Dataset items:
>>>>
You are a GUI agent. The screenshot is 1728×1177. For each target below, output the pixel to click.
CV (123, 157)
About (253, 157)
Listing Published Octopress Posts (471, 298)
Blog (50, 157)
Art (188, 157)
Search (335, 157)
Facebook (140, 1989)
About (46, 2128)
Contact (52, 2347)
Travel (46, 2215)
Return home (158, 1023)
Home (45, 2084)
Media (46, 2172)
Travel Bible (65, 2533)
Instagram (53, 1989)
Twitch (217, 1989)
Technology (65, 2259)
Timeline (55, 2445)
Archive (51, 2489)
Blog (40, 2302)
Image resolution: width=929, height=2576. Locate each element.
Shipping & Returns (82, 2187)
<<<<
## Exercise instructions
Rewrite the stretch of the data from the line containing "Technology (65, 2259)" through the end, swapping "Timeline" for "History" and leaving everything else unchanged.

## Task answer
Technology (65, 2259)
History (55, 2445)
Archive (51, 2489)
Blog (40, 2302)
Image resolution: width=929, height=2576. Locate each element.
Shipping & Returns (82, 2187)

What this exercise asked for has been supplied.